Dal Secondo dopoguerra, quando l’Italia è entrata a pieno titolo tra i “grandi del mondo”, lo ha fatto perché ha saputo sfruttare il suo ingegno più di ogni altra risorsa. Non abbiamo mai avuto un sottosuolo particolarmente ricco, ma siamo sempre stati abili nella trasformazione delle materie prime che, in buona parte, abbiamo importato. Siamo stati protagonisti di uno sviluppo importante, tanto da ritrovarci tra i 7 Paesi più industrializzati; non solo, il made in Italy è riconosciuto in tutto il mondo come marchio di eccellenza e l’Italia resta ancora oggi la seconda potenza manifatturiera d’Europa dopo la Germania.

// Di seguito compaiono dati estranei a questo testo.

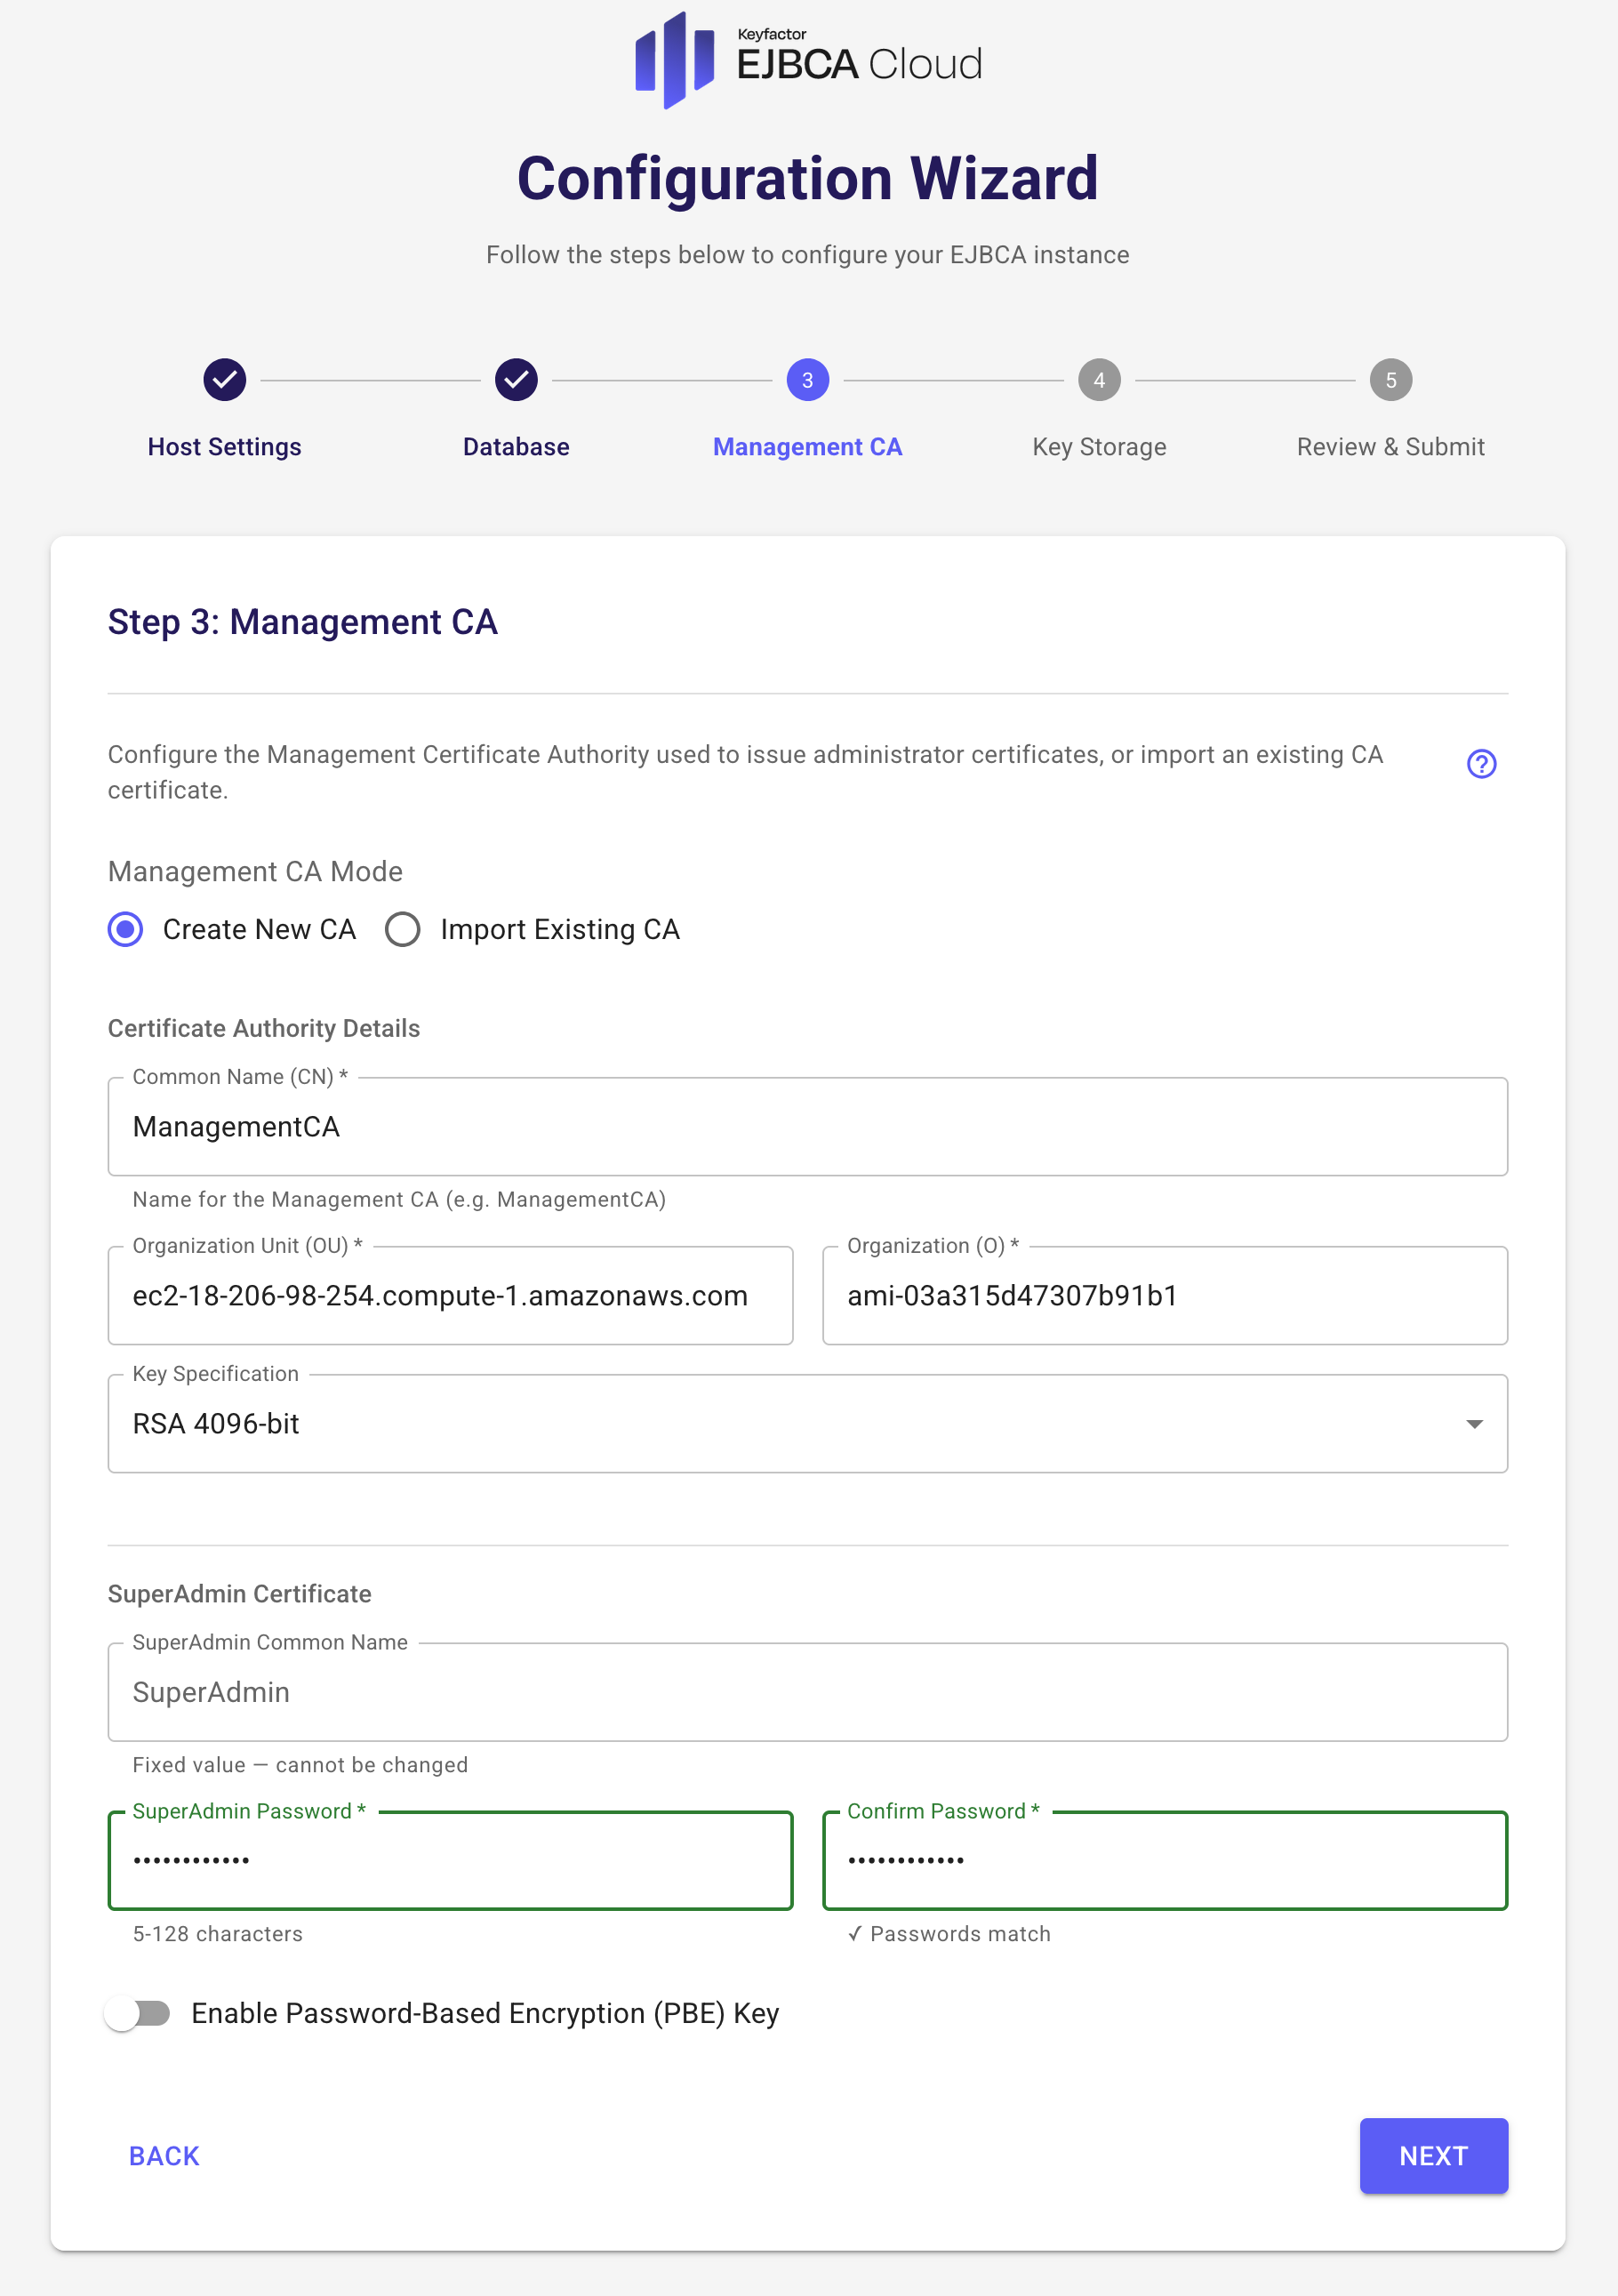Click the Confirm Password field

click(1164, 1860)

Quando diciamo “industria” ci riferiamo a quel settore della nostra economia che contribuisce al 17% del nostro Pil – rispetto a una media europea che si attesta attorno al 15% – e che, attraverso la domanda dei servizi, arriva fino al 60%. Gli investimenti in R&S si fanno quasi interamente (80%) all’interno del sistema industriale di cui una buona parte grazie alle imprese partecipate dal Tesoro (in particolare Finmeccanica-Leonardo, Fincantieri, Enel e Ferrovie).

Il settore manifatturiero è quello che in questi anni, nonostante la crisi, ha garantito al nostro Paese un saldo commerciale positivo che, anzi, negli ultimi 10 anni si è addirittura rafforzato. Nel 2007 avevamo un saldo di 52 miliardi di euro, oggi è di 90 miliardi, grazie in particolare ad alcuni settori produttivi che rappresentano il cuore del nostro sistema: meccanica strumentale, tessile, pellami, chimica, farmaceutica, abbigliamento, calzature, computer, prodotti di elettronica, ottica, apparecchiature elettriche, prodotti in legno, ecc.



Spesso sottovalutiamo che il nostro sistema industriale non è soltanto esportatore, ma è anche fortemente integrato in Europa: il 70% delle nostre esportazioni viaggia, infatti, verso i Paesi europei. In alcuni settori ciò è particolarmente evidente, si pensi a quello dell’automotive: non siamo grandi costruttori di automobili – se escludiamo il segmento dell’alto di gamma -, ma siamo eccellenti produttori di componentistica che contribuisce in modo sostanziale alla competitività, in particolare, dell’industria dell’auto tedesca. In sintesi: l’industria italiana è un pezzo importante dell’industria europea e di quella tedesca in modo particolare.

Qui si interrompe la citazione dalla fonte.